During this interminable period of time, I found myself reflecting on the world 20 years ago. If I wanted to get directions, I had to find a Map. To find the street name, I would have to look at the legend on the back, plan out the longitude and latitude, and manually plan my route. As for traffic conditions… there was no possible way. I couldn’t call anyone on the road. There was no way to access the government’s early stage GPS satellites.

It was really a different world. I knew I could use a little humility, and take time to appreciate all the stuff we take for granted with our modern gadgets compared to what it was like in the “old” days.

1. Computers. Holy geez. Back in 1991, I had a 386 Processor which ran at 40 MHz. That’s less than 1% the speed of a crappy laptop today. We were still using 1.44 MB floppy discs. The computer speakers barely emitted beeps and boops without an expensive sound card. Today, you can drop less than $30 on the Cyber Acoustics CA 3602 and get Dolby quality stereo sound.

2. Video. VHS anyone? Clunky with big tapes, mediocre image quality and weighing in at over $1000. Nowadays you can pocket an HD image for less than a Benjamin. Old tape to tape editing systems required that you literally play a tape and manually record it to another deck. Now, you do it with a computer. Video production used to cost tens of thousands of dollars but now teenagers are making special effects being seen by millions on Youtube.

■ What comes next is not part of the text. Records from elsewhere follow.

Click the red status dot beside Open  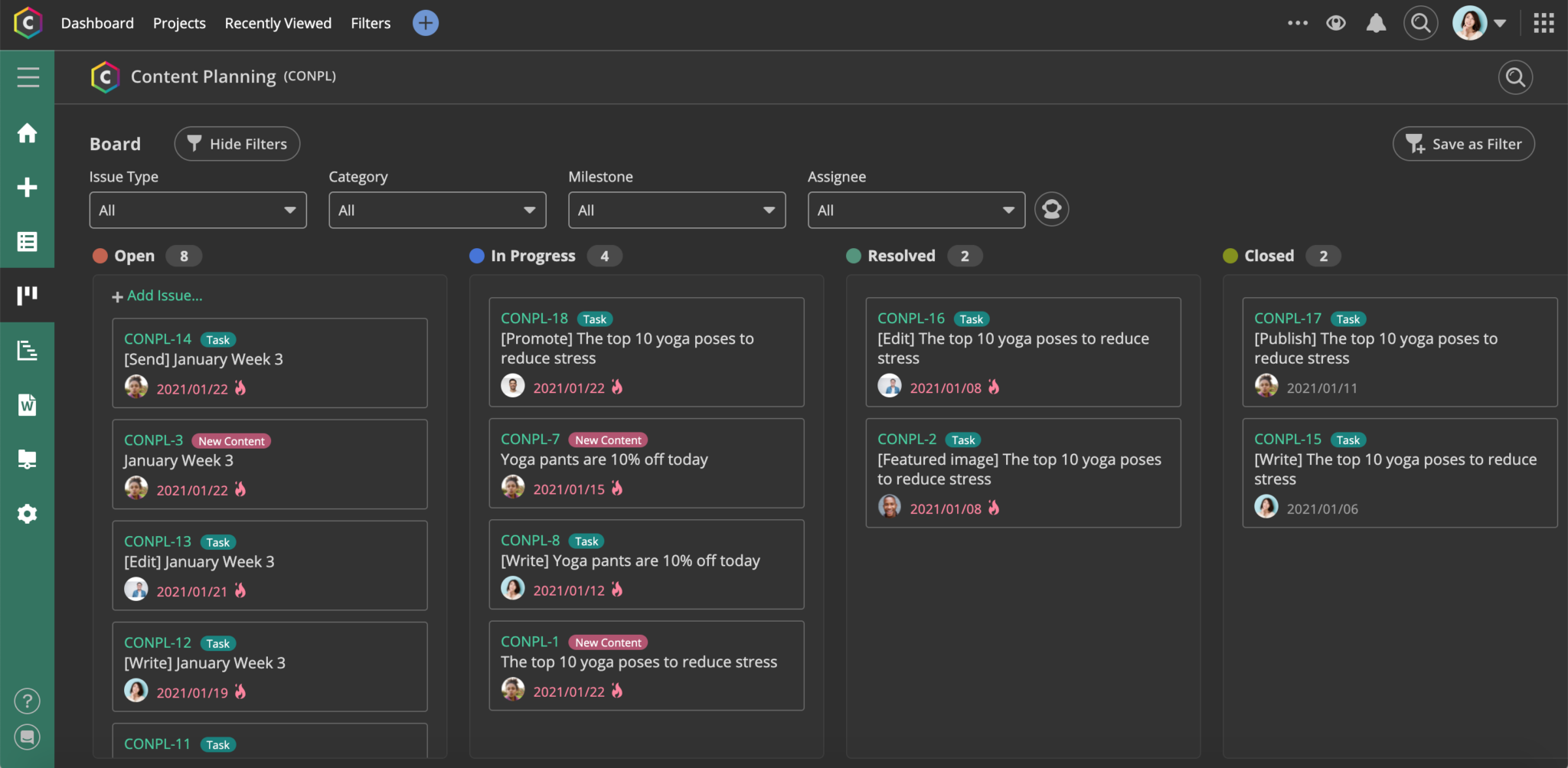pos(100,255)
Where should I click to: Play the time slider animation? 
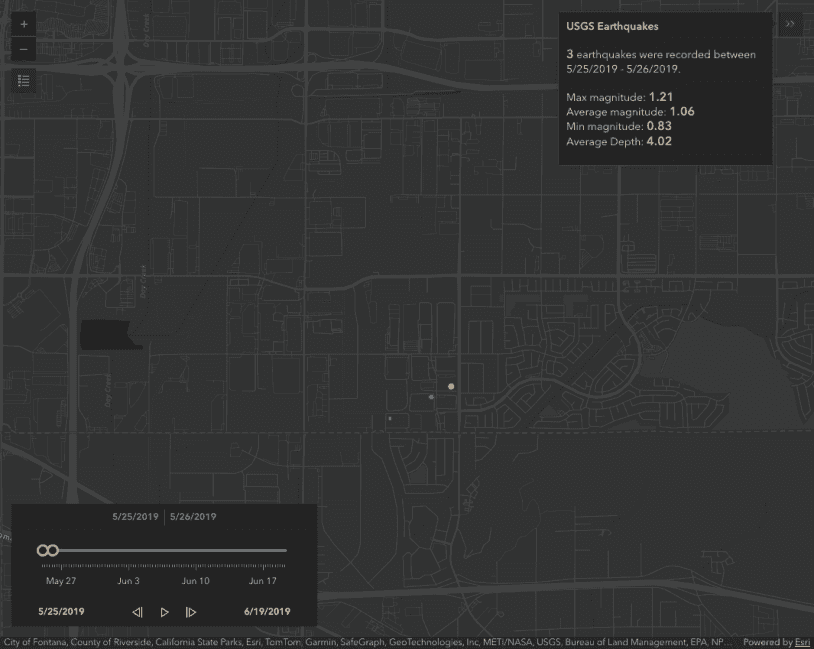coord(165,612)
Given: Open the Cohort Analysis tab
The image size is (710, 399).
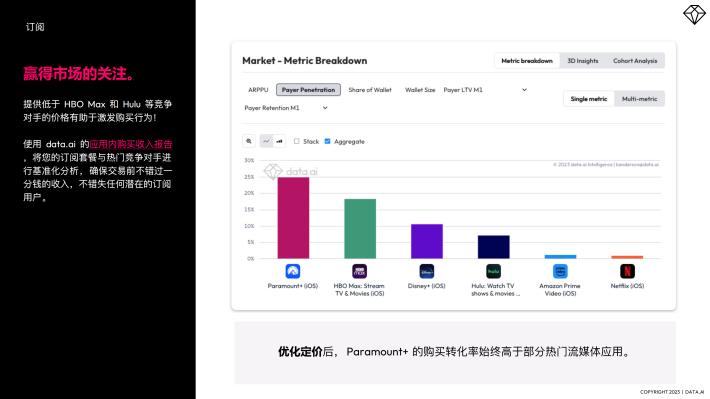Looking at the screenshot, I should click(635, 61).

3. Internet. Remember Dial Up, when AOL was king? I don’t even want to explain this difference between then and now. Let’s just say if you told someone you just “Googled” yourself in 1991, you’d get a very different reaction. Setting up a website took an advanced degree. As we saw in “The Social Network”, you couldn’t even find web hosting; you needed to use a computer as your own server.

4. Phones. I tried explaining to a 17-year-old what a pager was, and they just couldn’t understand it. They also couldn’t understand the idea of only having one phone in your house, and if your Mom was talking to her friend for 2 hours, you couldn’t get in touch with your friends.

5. TV. Back in 1991, TV shows were not as epic as they are today. No “Breaking Bad”, “Walking Dead”, “Entourage”, or “Lost” caliber stories. CNN was also the only 24 hour news channel. Actually, that was a good thing.

This list could go on, but it’s enough to think about for now. People have an insatiable appetite for new technology, but it’s always good to think back on how it used to be, to get some perspective and appreciation.